I feel like I just talked myself out of posting this realizing I might just end up with a slew of off the shelf options that work really well that I already have looked at. Anyway I’d like some opinions of some other internet IT folk. I’m open to cheap amazon china options and larger more accurate enterprise solutions. Ideally I’d like email or text notifications for at least 3 people when a temp threshold is breached.
Most servers, UPSes, SANs, managed switches, etc., have ambient temperature sensors built-in which can be monitored via SNMP or other agents.

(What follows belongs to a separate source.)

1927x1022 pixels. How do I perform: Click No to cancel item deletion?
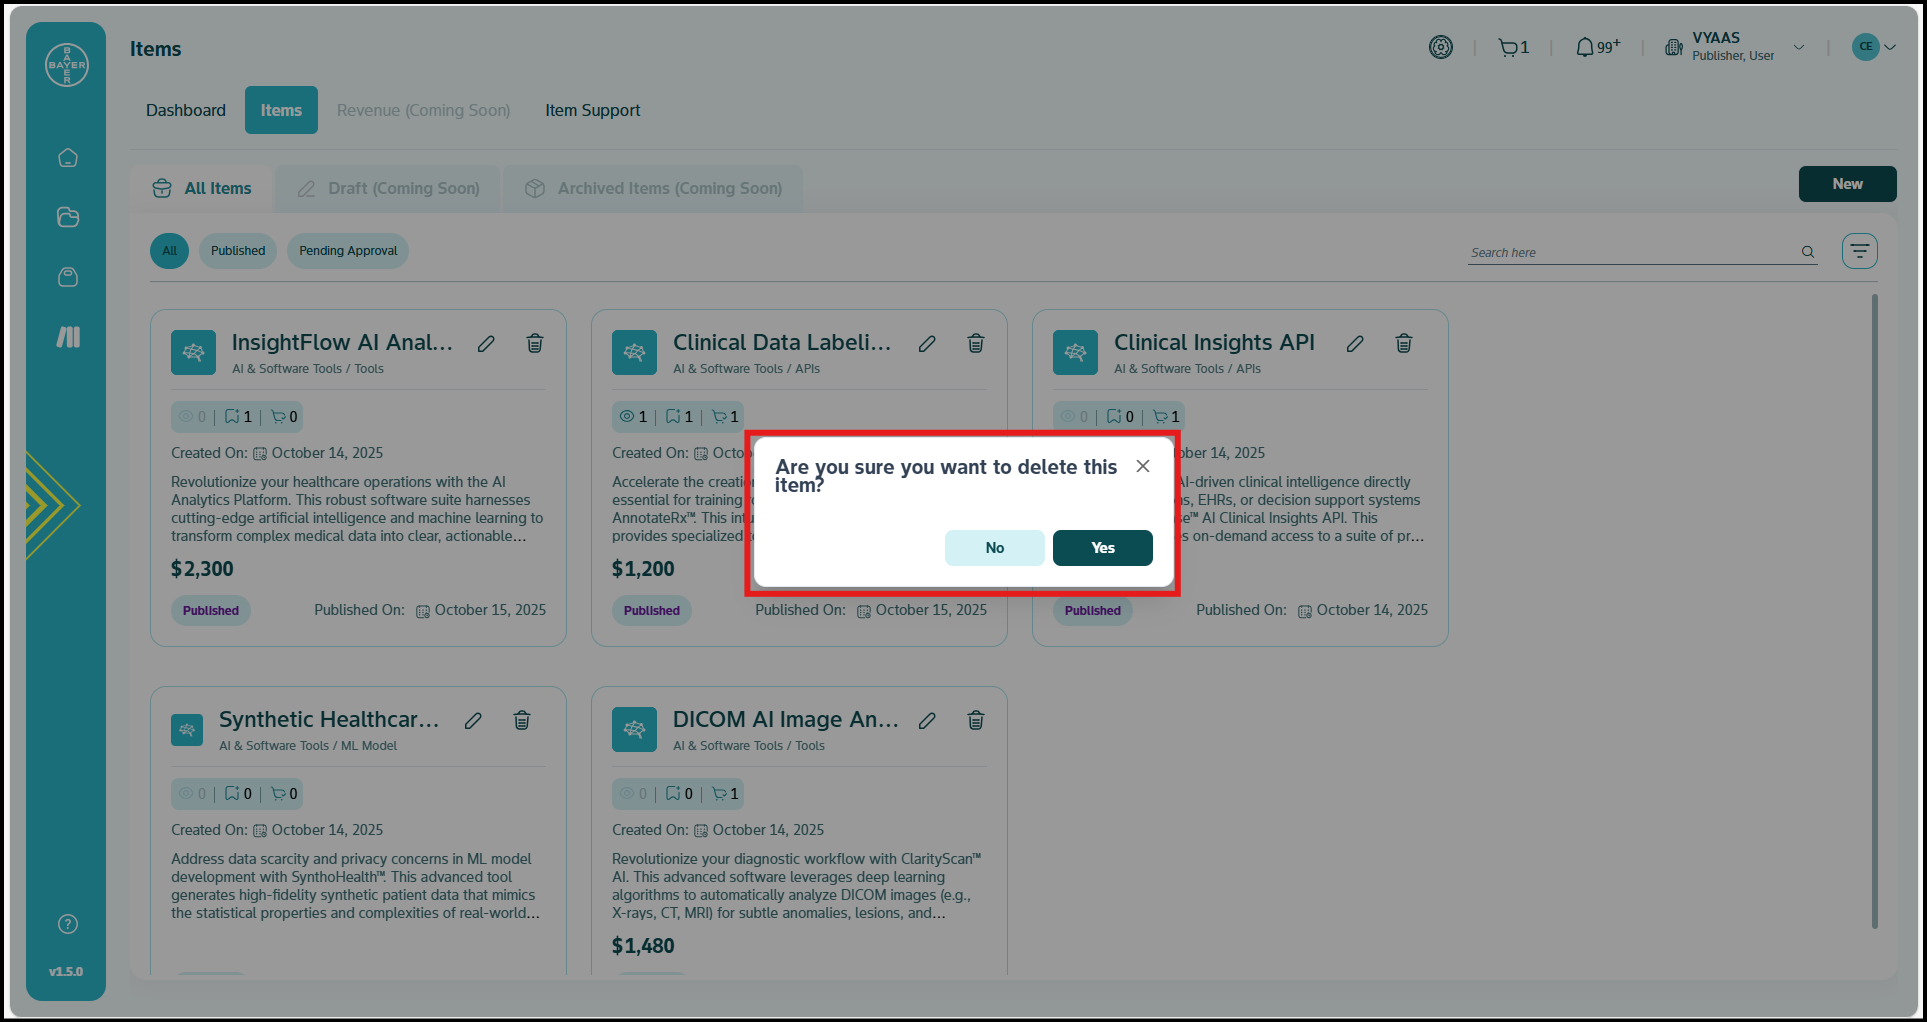click(x=994, y=548)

Normally you’d just configure those to be watched by your existing network monitoring system (Nagios, Checkmk, Zabbix, etc.) with appropriate temperature WARN / CRIT thresholds configured. NMSes are smart about e-mailing, not sending superious alerts, and can be set with several levels of contacts to escalate to if an issue is not acknowledged within a time limit, and more.
So, do you think you need stand-alone temperature/humidity (environmental) sensors for some reason, or will monitoring your existing equipment be adequate?
For servers, you may just want to enable SNMP on the LOM / OBM, or you may want to install the management software (Dell OpenManage, HP OneView, Supermicro Server Manager) so the system SNMP or other agents running on the host OS will see hardware health info.
for “home prod” i am also using one of these https://www.amazon.com/Innolage-Thermometer-Temperature-Sensor-Recorder/dp/B0785JHNWB/(note that this is a random link, there is likely 50quintillion companies selling these) to monitor the temperature of the room. some quick python can export the data to your monitor solution so you can see if the hvac has kicked on in the last hour or so.
Ah this is exactly what I needed. I don’t have long to write a detailed reply now but all 3 of your replies were super helpful. I had forgotten that we had thermal alerts setup on our nimble but they may be setup incorrectly or not working for another reason. I’m going to look into this when I get a moment. The innolage was something I had thrown around many times as a simple but dirty solution along with some less secure and professional options. The Vertiv Watchdog 15-P is the nice solution I was looking for and actually looks better than a lot of the products that I’ve run across when researching options.
But the project was canceled before equipment was ordered so I don’t have any experience with them… could be sketchy. Be very careful to avoid the two “10BASE-T / 10 Mbps” models, which won’t even work on 10GbE.